Limitan festejos por la pandemia Por primera vez en la historia de Atzacan, este año, la festividad, será reducida a un grupo de personas debido a la pandemia por el covid-19, pero se va a realizar la celebración por agradecimiento a las mandas otorgadas.

En la capilla de la señora Santa Ana la aparecida, no es una mayordomía, es una agrupación de personas y familiares (de quién la encontraron) que hacen el festejo para los santos patronos del municipio.

Con la contingencia, se va a restringir el número de personas y sólo se llevará la celebración religiosa el día domingo a las 7 de la mañana, y sólo podrán entrar 10 personas de la mayordomía, y otras 10 de la asociación. Posteriormente se realizará a las 10 de la mañana un pequeño recorrido con la imagen, saliendo de la casa de la persona que le va obsequiar su vestido a la capilla en dónde arribará la “Danza de los Moros o Cristianos, y un convivió pequeño.

A la hora, de la comida una persona le va a llevar los Mariachis, debido a que es de agradecimiento, por que es un ejemplo viviente de que no podían tener familia, llevaban dos ocasiones que no se lograban sus bebés, y el tercero con la intercesión de la Santa, logra una niña, misma que tiene 15 días que fue bautizada y presentada ante la Santa.
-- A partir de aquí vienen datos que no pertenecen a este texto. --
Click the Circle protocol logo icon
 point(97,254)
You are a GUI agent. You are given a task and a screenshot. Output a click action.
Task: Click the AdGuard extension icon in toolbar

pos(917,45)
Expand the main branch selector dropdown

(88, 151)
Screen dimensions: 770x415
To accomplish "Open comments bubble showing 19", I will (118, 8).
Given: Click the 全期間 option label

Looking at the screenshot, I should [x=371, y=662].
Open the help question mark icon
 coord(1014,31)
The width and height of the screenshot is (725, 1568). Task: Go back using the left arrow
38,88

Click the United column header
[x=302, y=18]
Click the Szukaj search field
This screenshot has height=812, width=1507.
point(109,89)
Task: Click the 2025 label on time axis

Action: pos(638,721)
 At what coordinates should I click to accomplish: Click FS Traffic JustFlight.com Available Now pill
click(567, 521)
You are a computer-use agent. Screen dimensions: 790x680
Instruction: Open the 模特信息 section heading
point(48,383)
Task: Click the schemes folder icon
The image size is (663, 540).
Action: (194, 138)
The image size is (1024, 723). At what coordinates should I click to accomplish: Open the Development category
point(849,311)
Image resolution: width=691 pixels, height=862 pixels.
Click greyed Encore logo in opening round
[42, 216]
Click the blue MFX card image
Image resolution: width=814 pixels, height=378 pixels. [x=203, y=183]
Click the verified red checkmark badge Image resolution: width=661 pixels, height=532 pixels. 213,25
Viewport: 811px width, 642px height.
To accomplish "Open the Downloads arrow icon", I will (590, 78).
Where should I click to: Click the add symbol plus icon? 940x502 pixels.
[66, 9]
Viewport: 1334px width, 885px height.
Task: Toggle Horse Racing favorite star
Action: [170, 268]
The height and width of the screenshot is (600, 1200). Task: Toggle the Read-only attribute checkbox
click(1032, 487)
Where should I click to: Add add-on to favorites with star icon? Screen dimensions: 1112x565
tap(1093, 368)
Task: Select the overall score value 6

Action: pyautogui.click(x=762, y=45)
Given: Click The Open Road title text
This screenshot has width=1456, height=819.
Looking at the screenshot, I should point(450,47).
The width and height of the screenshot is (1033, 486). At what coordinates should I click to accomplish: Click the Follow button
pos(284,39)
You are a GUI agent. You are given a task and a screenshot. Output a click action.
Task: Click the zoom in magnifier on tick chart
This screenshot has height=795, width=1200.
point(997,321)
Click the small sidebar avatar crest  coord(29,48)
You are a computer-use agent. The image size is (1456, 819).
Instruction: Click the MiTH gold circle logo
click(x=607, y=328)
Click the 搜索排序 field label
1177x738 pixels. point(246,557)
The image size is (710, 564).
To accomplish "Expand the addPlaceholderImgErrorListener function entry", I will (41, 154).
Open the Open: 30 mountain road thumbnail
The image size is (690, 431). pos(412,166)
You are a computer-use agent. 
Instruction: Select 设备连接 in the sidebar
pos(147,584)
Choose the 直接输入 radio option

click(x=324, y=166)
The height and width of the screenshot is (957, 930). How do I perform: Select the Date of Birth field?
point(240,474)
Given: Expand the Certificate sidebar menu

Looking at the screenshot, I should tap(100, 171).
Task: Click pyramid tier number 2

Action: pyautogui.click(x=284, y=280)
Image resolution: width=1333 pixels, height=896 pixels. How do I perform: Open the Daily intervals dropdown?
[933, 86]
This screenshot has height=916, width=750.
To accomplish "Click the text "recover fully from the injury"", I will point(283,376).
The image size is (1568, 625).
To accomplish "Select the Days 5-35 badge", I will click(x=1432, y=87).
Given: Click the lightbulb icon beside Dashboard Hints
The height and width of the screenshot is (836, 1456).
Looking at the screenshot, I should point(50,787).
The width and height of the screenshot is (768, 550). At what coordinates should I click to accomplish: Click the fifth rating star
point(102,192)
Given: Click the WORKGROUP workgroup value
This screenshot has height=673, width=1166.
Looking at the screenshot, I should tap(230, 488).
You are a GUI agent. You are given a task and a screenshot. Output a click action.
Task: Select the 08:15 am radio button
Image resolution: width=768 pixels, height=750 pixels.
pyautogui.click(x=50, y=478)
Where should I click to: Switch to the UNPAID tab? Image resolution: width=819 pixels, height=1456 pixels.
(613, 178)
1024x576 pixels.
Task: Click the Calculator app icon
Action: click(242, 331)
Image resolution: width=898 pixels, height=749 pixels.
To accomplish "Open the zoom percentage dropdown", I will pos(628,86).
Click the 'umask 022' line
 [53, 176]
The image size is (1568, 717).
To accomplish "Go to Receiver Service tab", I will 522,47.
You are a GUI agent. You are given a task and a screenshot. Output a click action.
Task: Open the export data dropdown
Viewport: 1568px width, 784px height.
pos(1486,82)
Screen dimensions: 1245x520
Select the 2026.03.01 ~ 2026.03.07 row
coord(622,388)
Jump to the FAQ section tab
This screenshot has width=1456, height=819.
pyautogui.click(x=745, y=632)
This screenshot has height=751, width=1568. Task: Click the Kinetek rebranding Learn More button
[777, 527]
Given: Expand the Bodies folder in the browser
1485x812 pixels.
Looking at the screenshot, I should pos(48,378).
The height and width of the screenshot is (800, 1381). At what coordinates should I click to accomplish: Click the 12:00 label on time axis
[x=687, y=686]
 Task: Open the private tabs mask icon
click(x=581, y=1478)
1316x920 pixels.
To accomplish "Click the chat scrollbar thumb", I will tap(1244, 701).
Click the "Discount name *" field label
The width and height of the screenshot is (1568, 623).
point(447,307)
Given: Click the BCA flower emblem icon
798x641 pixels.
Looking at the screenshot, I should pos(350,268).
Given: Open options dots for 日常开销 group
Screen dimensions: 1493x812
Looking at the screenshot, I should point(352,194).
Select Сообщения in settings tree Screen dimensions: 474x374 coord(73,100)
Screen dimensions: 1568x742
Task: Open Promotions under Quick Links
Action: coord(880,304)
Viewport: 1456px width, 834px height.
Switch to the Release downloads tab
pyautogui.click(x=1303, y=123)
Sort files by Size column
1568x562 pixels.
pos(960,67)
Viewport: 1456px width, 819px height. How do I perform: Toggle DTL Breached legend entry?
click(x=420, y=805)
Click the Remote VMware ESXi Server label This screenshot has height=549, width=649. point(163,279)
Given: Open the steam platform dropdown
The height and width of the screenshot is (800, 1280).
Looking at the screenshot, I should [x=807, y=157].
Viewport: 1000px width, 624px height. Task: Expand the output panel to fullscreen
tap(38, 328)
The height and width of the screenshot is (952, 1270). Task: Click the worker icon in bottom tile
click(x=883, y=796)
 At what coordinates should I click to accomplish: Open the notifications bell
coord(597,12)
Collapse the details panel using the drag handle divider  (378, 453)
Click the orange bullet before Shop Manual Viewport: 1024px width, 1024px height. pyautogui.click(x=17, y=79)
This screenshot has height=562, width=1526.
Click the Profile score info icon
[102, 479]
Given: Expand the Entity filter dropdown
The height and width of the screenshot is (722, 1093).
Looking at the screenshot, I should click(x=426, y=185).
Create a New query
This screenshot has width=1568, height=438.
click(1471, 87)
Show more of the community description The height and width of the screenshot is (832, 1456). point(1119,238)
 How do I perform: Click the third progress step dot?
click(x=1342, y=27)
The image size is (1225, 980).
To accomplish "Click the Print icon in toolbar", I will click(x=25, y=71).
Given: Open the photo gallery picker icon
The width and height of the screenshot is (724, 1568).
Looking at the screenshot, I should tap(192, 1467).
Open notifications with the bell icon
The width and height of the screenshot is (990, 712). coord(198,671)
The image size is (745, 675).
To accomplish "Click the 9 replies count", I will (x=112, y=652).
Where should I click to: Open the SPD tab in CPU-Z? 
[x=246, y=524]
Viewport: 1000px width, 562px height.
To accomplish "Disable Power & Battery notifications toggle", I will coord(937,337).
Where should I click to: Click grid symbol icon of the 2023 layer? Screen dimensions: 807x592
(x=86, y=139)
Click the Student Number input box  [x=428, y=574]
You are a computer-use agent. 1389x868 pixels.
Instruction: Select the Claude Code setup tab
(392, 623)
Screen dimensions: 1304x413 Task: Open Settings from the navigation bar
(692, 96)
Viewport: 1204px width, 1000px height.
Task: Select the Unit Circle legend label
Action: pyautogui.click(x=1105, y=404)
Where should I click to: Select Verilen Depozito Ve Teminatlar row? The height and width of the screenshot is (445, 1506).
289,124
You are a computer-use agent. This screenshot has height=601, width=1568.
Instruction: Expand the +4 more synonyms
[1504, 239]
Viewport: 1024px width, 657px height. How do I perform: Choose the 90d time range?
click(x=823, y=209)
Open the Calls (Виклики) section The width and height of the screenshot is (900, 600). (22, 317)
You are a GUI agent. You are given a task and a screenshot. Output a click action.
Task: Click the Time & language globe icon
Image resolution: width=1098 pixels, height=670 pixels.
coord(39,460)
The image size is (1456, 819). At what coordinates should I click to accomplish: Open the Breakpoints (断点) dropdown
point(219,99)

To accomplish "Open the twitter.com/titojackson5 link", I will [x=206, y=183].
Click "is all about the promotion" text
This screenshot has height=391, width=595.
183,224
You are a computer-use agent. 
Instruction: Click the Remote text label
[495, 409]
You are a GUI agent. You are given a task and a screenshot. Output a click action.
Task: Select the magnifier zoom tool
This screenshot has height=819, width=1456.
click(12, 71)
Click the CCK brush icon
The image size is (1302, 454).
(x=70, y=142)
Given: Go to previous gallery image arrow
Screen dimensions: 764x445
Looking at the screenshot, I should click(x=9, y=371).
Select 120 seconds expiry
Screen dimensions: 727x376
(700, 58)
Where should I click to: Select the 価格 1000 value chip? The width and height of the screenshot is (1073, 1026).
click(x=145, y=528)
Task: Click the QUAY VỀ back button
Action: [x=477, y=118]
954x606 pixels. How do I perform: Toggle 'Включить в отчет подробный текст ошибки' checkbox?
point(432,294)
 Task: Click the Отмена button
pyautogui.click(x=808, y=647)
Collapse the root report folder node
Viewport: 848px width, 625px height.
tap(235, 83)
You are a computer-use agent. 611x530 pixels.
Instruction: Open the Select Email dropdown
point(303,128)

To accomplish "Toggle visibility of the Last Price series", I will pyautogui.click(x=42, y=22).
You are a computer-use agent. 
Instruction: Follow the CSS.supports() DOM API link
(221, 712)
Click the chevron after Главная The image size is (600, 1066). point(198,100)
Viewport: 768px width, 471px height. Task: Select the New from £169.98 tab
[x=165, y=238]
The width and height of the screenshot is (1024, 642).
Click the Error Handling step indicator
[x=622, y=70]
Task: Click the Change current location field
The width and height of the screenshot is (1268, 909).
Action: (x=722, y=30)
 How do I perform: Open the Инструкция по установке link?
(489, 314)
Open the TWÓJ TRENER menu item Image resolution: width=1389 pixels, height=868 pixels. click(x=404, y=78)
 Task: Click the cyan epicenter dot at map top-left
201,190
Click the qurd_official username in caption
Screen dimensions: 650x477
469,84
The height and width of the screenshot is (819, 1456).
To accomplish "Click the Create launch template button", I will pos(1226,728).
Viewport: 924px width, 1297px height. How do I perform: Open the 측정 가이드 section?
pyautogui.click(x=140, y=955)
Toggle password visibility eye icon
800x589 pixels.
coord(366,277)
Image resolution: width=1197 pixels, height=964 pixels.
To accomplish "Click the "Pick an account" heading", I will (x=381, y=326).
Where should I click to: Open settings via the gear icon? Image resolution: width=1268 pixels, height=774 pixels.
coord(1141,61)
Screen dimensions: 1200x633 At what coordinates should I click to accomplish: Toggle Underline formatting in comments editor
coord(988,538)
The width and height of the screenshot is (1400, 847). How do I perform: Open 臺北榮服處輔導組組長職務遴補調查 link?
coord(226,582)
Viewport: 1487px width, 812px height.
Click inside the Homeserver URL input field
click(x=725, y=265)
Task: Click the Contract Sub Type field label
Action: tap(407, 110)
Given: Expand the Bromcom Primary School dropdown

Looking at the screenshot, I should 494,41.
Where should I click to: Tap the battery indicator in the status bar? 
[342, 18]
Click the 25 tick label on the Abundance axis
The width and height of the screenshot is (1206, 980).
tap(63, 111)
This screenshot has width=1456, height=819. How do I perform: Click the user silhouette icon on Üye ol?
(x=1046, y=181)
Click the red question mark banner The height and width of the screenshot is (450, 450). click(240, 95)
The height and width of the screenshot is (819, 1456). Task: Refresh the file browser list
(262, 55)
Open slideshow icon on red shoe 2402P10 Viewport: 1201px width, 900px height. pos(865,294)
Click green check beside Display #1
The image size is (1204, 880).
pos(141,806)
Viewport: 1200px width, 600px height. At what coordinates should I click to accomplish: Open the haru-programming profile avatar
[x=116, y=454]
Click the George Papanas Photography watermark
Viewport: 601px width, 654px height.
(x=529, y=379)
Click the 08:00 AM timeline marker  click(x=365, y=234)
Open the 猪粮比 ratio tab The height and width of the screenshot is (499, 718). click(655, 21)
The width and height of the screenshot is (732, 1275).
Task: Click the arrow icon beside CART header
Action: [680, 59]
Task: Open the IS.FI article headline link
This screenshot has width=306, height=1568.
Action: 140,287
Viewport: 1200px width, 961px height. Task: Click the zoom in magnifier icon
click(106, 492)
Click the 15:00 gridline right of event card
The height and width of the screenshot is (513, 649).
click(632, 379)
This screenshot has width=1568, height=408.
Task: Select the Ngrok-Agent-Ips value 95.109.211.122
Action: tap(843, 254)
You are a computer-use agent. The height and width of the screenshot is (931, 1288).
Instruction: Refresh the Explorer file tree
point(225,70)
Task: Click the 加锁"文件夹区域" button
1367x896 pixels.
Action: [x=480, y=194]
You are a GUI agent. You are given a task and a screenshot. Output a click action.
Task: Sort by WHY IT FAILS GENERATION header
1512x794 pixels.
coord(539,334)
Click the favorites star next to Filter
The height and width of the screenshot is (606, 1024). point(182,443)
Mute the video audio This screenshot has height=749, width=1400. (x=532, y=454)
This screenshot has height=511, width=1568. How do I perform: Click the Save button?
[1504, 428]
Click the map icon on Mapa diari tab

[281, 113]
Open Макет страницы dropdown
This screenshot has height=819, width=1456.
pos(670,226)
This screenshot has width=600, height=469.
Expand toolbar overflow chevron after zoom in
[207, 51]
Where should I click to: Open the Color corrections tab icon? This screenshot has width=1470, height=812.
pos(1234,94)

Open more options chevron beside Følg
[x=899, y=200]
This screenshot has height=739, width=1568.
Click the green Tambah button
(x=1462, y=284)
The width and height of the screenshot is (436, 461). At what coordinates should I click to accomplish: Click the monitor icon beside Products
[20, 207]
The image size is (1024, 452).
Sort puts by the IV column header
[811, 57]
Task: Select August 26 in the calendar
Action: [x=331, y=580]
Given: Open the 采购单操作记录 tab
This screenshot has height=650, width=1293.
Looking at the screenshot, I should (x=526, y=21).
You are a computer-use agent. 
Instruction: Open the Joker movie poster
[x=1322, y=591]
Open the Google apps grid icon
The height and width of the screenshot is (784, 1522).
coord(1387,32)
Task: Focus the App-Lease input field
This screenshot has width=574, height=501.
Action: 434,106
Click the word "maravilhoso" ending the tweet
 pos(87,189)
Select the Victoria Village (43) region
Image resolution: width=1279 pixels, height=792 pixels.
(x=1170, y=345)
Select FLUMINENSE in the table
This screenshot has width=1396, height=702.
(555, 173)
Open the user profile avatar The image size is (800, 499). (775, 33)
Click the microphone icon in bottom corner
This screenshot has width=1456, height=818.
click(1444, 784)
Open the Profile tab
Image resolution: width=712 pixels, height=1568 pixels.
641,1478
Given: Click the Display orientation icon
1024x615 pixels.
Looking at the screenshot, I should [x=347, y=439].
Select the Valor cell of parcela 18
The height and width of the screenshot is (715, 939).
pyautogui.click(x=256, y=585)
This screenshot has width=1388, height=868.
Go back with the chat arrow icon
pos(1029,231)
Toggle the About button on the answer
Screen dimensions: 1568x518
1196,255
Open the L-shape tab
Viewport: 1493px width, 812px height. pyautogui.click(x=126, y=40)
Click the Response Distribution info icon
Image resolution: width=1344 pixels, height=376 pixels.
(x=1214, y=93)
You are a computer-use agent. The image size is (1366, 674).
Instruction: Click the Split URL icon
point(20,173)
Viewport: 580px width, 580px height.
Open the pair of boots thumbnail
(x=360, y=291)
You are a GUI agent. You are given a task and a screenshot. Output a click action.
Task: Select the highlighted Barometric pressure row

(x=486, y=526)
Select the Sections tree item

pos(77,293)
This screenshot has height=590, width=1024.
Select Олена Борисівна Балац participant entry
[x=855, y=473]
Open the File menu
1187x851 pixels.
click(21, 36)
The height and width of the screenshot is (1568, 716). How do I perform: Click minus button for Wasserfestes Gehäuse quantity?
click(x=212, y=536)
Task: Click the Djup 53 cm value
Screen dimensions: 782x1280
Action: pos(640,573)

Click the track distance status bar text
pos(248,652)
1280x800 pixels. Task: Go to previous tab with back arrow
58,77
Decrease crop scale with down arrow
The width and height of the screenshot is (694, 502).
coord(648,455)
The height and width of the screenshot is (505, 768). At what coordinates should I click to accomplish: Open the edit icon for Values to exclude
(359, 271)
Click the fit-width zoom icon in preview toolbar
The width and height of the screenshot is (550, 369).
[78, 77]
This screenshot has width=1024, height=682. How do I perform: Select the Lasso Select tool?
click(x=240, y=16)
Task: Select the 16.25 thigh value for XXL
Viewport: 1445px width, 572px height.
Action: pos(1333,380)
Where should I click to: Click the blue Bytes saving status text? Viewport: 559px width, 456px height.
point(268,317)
Los organizadores, señalaron que no será un gran festejo como cada año se acostumbra con todo el pueblo, en donde arribaba el Obispo Eduardo Cervantes Merino, en donde se realizaban entre 300 a 400 confirmaciones y primeras comuniones, el templo se decoraba para la gran fiesta, comida para cientos, hoy sólo será representativo, pero con amor y fe.

Invierten grandes sumas en atuendos

La ropa y vestidos de la imagen grande Señora Santa Ana (la abuelita) y María (la niña), todos han sido donados en agradecimiento o pago de una manda o milagro que le haya realizado a la persona.

Consta de un vestido, que es confeccionado como si fuera una bata de señora adulta, así como su fondo o ropa interior, su manto y su mantilla, de telas que oscilan entre los 5 a 10 mil pesos, monto que depende de la posibilidad económica de cada persona que le quiera obsequiar.

Tiene innumerables vestidos de colores y texturas, y algunos de éstos, han sido regalados para ser utilizados como mortaja para difuntos, debido a que existe una gran cantidad de personas que la veneran.

CAPILLA. II La Capilla de la Señora Santa Ana” esta ubicada en poniente 3, entre sur 6 y 7 en la cabecera municipal de Atzacan.